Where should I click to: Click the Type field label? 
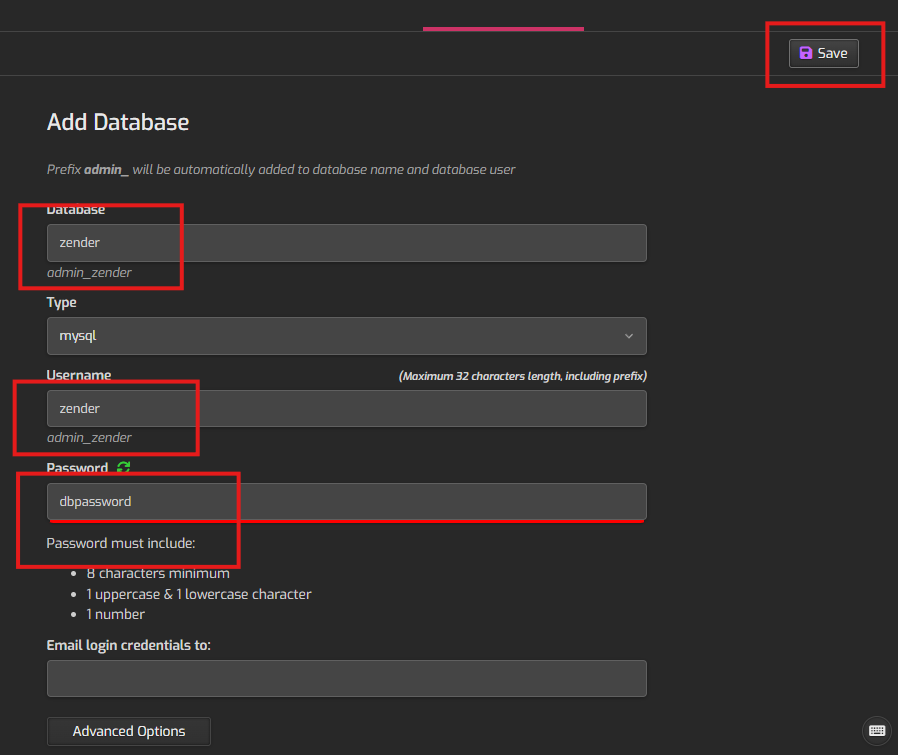62,302
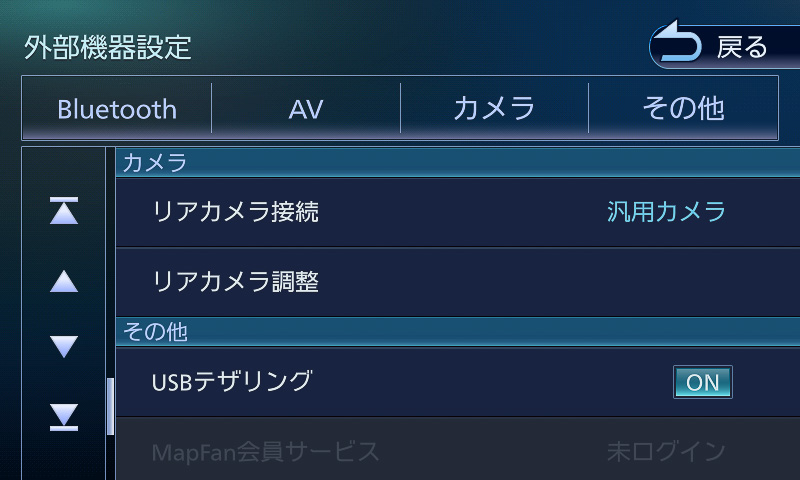
Task: Select the USBテザリング row label
Action: [x=232, y=381]
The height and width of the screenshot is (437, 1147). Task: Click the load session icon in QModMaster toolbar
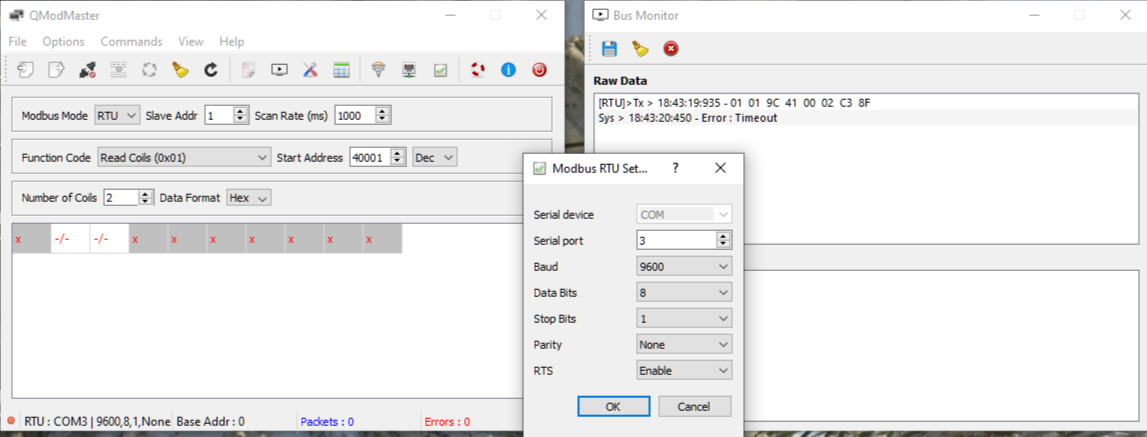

***

Omitting the pictures, copy each record above exactly as it stands.

EXPECTED ANSWER =
Where should I click to: Click the Type field label? 
62,302
Task: Select the USBテザリング row label
Action: [x=232, y=381]
The height and width of the screenshot is (437, 1147). Task: Click the load session icon in QModMaster toolbar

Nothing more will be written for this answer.